2.   Daniel Cohen, ,  Racah Institute of Physics, HUJI
Title: "Nano scale NMR – the quest for enhanced sensitivity"
Abstract:
 Nuclear Magnetic Resonance (NMR) is a well-established field that greatly contributed to fundamental science as well as the development of practical applications - from study of molecular structures to the development of the MRI machine.

Classic NMR devices require both the sample size and the external magnetic field to be large in order to generate a measurable signal. Effectively, this means that the signal is averaged over many molecules, which results in a limited precision and resolution of the technique.

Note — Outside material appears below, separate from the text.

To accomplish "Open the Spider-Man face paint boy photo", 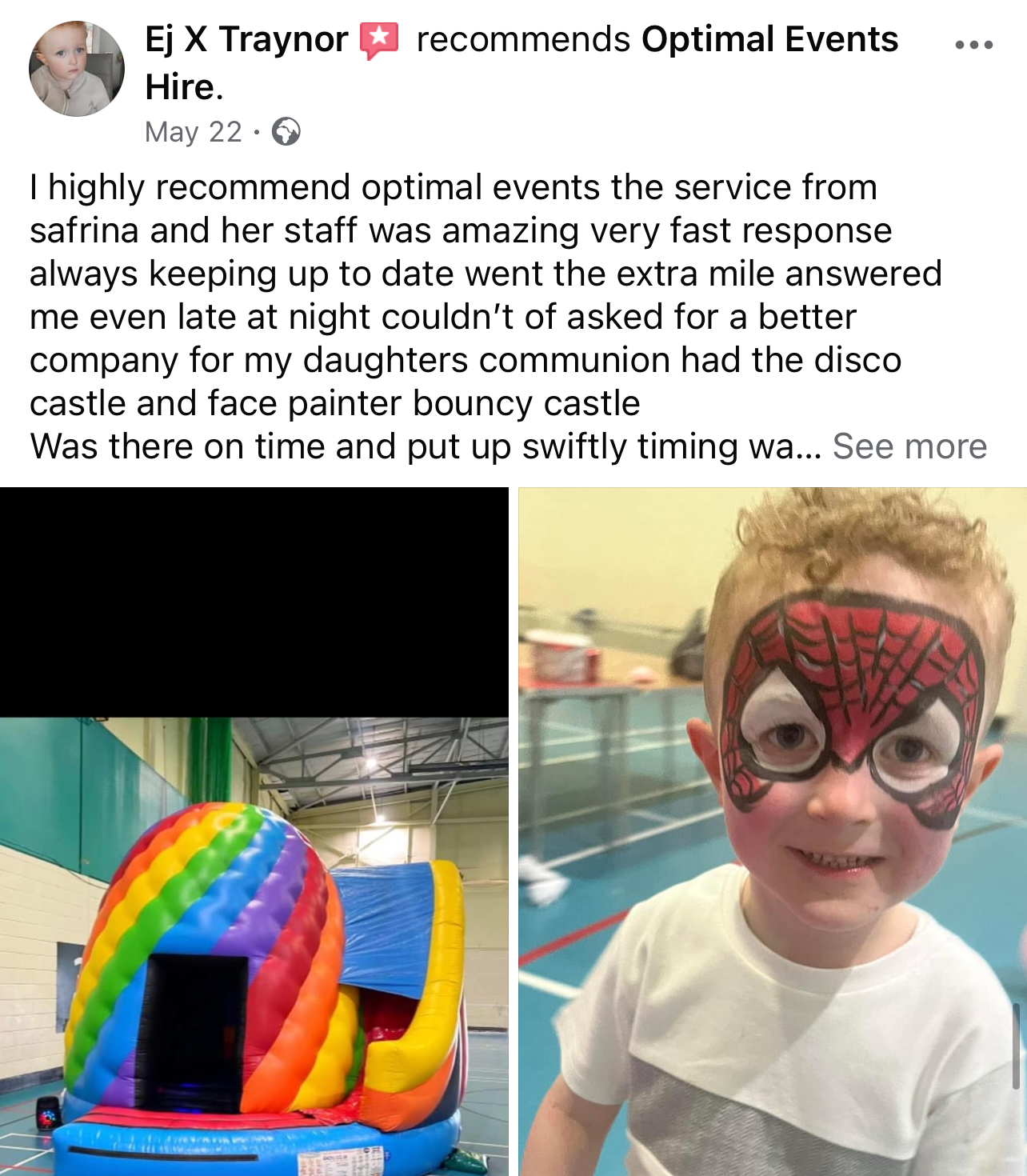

Nano scale NMR is a recent extension of the field that explores the use of quantum sensors to overcome the signal-to-noise problem of minute samples, which holds the promise for superior resolution.

In recent years, Nitrogen-Vacancy centers in a diamond have been used to measure the NMR spectra of various samples with great success.

However, the use of a quantum sensor for enhanced sensitivity to magnetic fields comes at the price of enhanced sensitivity to magnetic noise, which limits the senor’s coherence time and consequently the precision. The main source of noise in experiments using liquid samples stems from the diffusion of the nuclear spins that causes the magnetic field generated by the sample to fluctuate.

In this talk, I will discuss the effects of this noise on state-of-the-art experiments in the field and present results that show that, in fact, the diffusion noise leads to long lasting correlations that might have a dramatic effect on resolution measurements. I will then show preliminary experimental results from our collaborators that support our theoretical model.